Ambivalent Blog

e-Tetsuによる「アート」と「釣り」の生活誌

システム生物学?

2004-10-28 | ◆ビジネス
ITを仕事にしながらも、意外と生き物好きなので「システム生物学」という変な言葉で引っ掛かってしまったのがこのWired Newsの記事である。

システム生物学で予測の医学を実現へ -- Wired News

この記事は「生物学における次の進展は、ネットワーク・システムの研究にかかっているといえるかもしれない」と始まる。また遺伝子解析の話かなと思いながら読んでみると、どうもそうではないようだ。テキサス大学のギルマン博士の言葉が引用されている。

 「科学者たちは生体システムを1つ1つ解析するのに過去
  50年間を費やした。

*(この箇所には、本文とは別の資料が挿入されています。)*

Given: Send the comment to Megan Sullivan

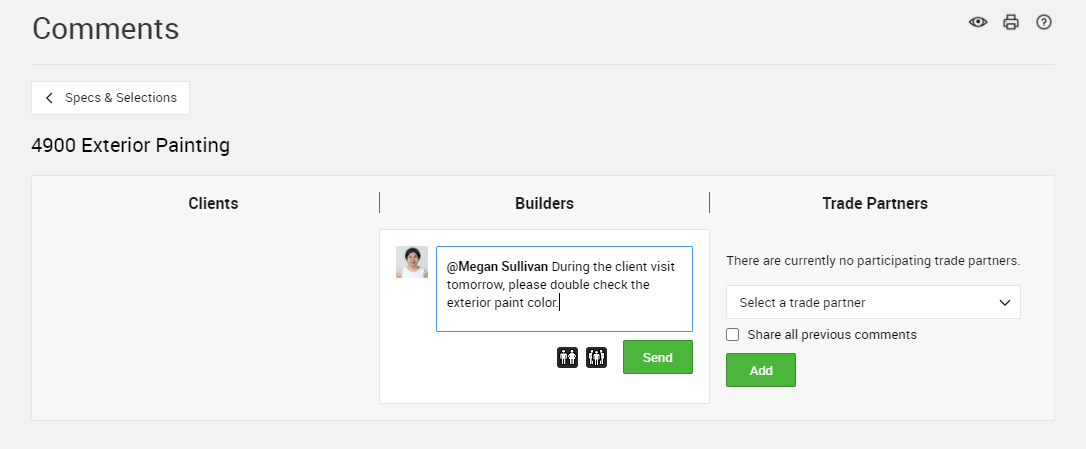Looking at the screenshot, I should coord(657,358).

いまや生物学研究の行く末は、そ
  れらをどうまとめるかにかかっている」

つまり、個々の部品は理解できたので、それらがどう連携するのかを解き明かしたい。そして、それが予防医学に繋がるということのようだ。なんかSOAっぽい論調になってきたが、ここで部品といっているのはDNAやRNAのことである。

この話で面白いなと思ったのは、西洋医学と東洋医学が近づいてきたような感じがするからである。個々の要素を究明し、問題点のみを取り除いたり直したりする西洋医学、もしくは西洋的な考え方。それに対する全体の関係性から問題の解決にあたる東洋医学、あるいは東洋的考え方。(以前このテーマで書いた記事です。ご参考まで。)

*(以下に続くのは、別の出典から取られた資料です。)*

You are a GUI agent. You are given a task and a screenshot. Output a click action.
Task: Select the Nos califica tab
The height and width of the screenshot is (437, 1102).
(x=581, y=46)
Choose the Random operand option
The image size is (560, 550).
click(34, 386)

今回のシステム生物学の話は、西洋医学が個々の要素を解き明かしたのちに、それらの関係性に着目し始めたと捉えると、西洋と東洋が出会ったかのような印象を受ける。

そういえば、人間の遺伝子の数が思ったよりもずっと少なかったという記事が先日あった。

ヒトの遺伝子数、最初の推測の4分の1と判明 -- Wired News

これは、人間の複雑さを作り出しているのが遺伝子の数の多さというよりも、その関係性の複雑さにあることを示唆しているのかもしれない。これからの医学がどんな方向に進むのか楽しみだが、ITにおけるSOAはこの関係性の複雑さを軽減してくれるのだろうか?とまた仕事に戻ってしまった。